Last week, members of the Organization for Competitive Markets and R-CALF USA joined to file with the Oklahoma Supreme Court, requesting the court enter declaratory judgement and prohibit the Oklahoma Department of Agriculture, Food and Forestry from certifying the Oklahoma beef checkoff program referendum.
“The legal application is in response to the Oklahoma Cattlemen’s Association’s attempt to create a new Oklahoma state beef checkoff program through a referendum which began on Oct. 2, 2017,” according to a joint press release from OCM and R-CALF USA.
If passed, the referendum would require all state cattle producers to pay the Oklahoma Beef Council another $1 for each head of cattle sold, according the release. In the current federally mandated beef checkoff program, producers already pay $1.
The state referendum then would effectively double state cattle producers’ beef checkoff fees by requiring an extra $3.2 million a year.
Documents filed with the state Supreme Court outline numerous constitutional and legal irregularities for both the petition signature gathering and election processes, according to the release, saying it creates an “unfair and unjust election.”

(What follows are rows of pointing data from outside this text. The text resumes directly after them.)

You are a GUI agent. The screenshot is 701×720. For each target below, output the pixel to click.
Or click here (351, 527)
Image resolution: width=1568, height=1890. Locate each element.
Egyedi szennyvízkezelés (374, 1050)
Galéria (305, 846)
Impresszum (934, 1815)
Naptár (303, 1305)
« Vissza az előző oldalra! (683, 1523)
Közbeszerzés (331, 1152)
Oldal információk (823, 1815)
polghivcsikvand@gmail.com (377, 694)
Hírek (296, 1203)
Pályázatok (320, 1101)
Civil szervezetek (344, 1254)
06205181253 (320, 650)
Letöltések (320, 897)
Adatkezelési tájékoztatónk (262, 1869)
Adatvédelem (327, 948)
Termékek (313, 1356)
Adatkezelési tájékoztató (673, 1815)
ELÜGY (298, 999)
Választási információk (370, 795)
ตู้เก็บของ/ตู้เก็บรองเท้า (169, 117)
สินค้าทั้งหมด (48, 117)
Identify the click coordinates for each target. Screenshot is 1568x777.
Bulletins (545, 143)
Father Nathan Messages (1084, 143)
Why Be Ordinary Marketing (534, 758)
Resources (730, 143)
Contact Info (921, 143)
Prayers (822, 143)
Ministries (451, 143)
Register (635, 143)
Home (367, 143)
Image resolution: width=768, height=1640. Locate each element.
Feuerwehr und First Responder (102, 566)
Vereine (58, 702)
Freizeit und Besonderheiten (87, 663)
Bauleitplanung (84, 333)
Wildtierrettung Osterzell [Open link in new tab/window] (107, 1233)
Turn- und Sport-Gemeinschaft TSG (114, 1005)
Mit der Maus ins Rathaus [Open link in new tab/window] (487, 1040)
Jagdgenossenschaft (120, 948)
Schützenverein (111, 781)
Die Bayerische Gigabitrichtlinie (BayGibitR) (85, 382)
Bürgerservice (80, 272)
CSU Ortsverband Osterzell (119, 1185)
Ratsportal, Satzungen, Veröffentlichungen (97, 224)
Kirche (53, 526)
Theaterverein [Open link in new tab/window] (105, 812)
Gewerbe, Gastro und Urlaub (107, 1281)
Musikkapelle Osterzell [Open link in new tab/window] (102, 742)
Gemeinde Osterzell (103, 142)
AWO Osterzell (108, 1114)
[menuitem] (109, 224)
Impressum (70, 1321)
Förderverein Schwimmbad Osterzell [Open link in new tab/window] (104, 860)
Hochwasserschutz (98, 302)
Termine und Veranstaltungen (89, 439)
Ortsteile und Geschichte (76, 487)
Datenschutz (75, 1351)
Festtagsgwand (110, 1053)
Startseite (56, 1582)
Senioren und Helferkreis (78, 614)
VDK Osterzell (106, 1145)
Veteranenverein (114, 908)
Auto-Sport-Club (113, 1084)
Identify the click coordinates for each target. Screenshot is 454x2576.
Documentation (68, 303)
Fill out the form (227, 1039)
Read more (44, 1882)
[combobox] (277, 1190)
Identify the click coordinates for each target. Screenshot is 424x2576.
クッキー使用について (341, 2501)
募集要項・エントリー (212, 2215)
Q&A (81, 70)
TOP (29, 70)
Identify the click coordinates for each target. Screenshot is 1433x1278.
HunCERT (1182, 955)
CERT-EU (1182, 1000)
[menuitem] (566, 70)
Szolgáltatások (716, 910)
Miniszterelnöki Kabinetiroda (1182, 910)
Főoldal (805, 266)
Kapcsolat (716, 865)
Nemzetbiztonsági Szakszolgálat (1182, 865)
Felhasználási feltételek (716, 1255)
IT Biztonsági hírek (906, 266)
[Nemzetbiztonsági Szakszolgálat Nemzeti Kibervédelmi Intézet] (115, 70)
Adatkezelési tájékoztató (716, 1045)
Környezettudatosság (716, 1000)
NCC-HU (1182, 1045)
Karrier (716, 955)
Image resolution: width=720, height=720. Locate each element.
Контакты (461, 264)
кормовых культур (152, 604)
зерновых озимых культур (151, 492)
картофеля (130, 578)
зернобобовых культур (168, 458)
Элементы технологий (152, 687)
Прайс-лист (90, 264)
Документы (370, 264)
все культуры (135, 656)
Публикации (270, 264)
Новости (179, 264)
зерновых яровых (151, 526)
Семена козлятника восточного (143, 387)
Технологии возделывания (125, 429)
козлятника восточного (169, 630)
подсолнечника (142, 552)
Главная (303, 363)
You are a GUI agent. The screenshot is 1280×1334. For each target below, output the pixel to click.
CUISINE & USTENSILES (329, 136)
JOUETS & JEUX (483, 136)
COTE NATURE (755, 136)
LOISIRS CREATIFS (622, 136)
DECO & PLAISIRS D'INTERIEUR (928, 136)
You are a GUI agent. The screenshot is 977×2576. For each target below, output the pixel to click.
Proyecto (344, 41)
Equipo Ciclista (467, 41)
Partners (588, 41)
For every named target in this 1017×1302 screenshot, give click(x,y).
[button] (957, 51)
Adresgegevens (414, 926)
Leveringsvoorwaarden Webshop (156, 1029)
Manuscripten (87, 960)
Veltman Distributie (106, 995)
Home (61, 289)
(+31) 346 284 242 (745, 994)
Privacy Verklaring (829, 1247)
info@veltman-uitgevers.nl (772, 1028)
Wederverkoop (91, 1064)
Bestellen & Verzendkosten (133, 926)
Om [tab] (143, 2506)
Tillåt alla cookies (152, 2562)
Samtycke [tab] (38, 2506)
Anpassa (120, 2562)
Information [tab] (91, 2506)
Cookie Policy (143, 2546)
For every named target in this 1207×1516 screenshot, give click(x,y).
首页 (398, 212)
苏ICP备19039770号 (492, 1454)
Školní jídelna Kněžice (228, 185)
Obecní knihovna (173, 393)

“The Oklahoma Cattlemen’s Association based the number of required petition signatures on the number of Oklahoma farms and ranches that have cattle and not on the number of cattle producers in Oklahoma, resulting in thousands too few signatures being submitted to allow for a referendum vote to occur at all,” said Bryan and Linda Best from L Bar B Farms, LLC., operating an 800 head cow-calf ranch in Central Oklahoma.
They said many of the petition signatures are from Texas and other states and include names without any signatures and children too young to sign their own names, and claimed that signers weren’t required to provide cattle sales proof.
Duncan cattle producer John Johnson said the petition signature drive lasted 20 months, nearly seven times as long as signature-gatherers are given for signature drives. He said every other signature drive only gets 90 days.
“This referendum is unconstitutional. Here in Oklahoma, we protect our rights as taxpayers by requiring three quarters of our Legislature to approve revenue increases. That did not happen in this case,” Johnson said in the press release.
The in-person voting on the referendum is slated for Wednesday, with voting to be cast at any Oklahoma extension office. Cattle producers were also able to request a ballot in the mail earlier this month, and to send them out postmarked by Oct. 27.